For instance, The Great American Quilt Factory Inc., a $1.2-million single-store Denver wholesaler and retailer of quilting materials and literature, holds seminars primarily to expand its market -- by hooking new quilters and teaching vets new techniques.

Rockford Corp., a $51-million Tempe, Ariz., company that produces high-performance audio components, holds seminars to train the middlemen -- the retail salespeople and installers -- who influence retail consumers' choices.

Both programs have been successful in boosting sales, in part because they adhere to some basic guidelines for running effective seminars:

* Define your costs and benefits. What do you expect to get out of a seminar program? Great American looks to cover only its out-of-pocket expenses with seminar fees. Rockford's seminars are run purely at the company's expense and are budgeted at about 1% of sales. But Ronald Trout, Rockford's vice-president of product development, considers that a bargain: "Just the stuff I learn in class about my competitors makes it worthwhile."

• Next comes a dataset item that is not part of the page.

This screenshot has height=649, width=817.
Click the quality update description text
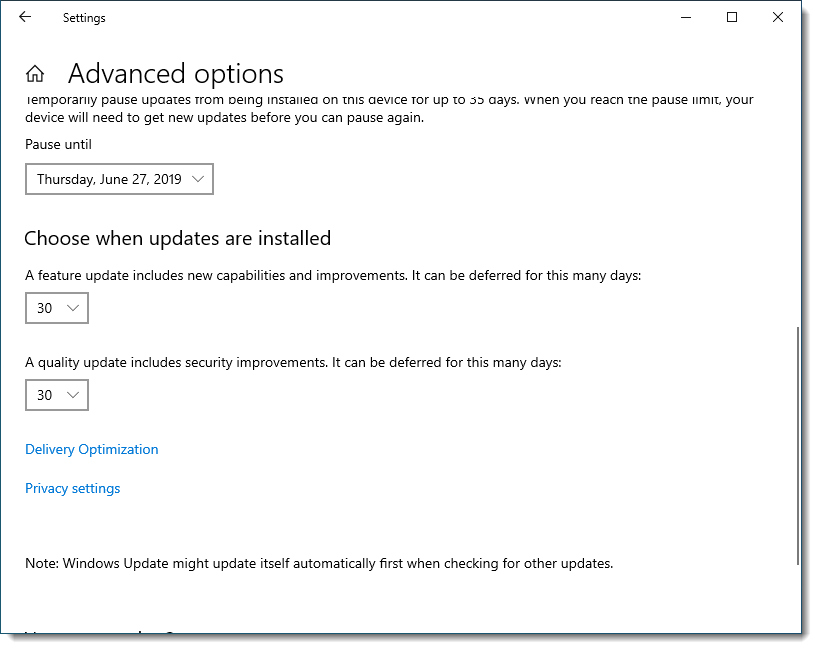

* Gear your seminars to those who really influence your industry. While its deep-pocketed competitors, such as Kenwood and Pioneer, spend money on consumer advertising that brings would-be buyers into the stores, Rockford concentrates on winning over retailers. "It's the dealer who largely determines what customers buy," says Trout. So the Rockford Technical Training Institute (RTTI) seminar program seeks to win dealer loyalty by teaching salespeople how to design car-audio systems, and shop people how to install them.

* Make sure the right people attend. Asking attendees to pay is a good way of guaranteeing interest and commitment. But if there's no fee, impose some other condition of attendance. To attend a Rockford seminar, for instance, you have to be recommended by one of the company's sales reps.

* Demand attendees' undivided attention. Don't allow business matters to interrupt. When Rockford initiated its seminars, in 1986, it didn't have the prestige that would allow it to make a no-interruption policy stick when it held seminars in customers' plants. So Rockford decided to bring customers to Tempe for training, where interruptions would be less of an issue.

* Make it challenging. Once the seminar is under way, make demands on attendees' concentration and stamina. Great American will sometimes hold all-night quilting seminars -- 6 p.m. until 6 a.m. "They're rough, but they're fun," says Lynda Milligan, Great American's co-owner, "and you can establish a rapport that doesn't come in a two-hour class."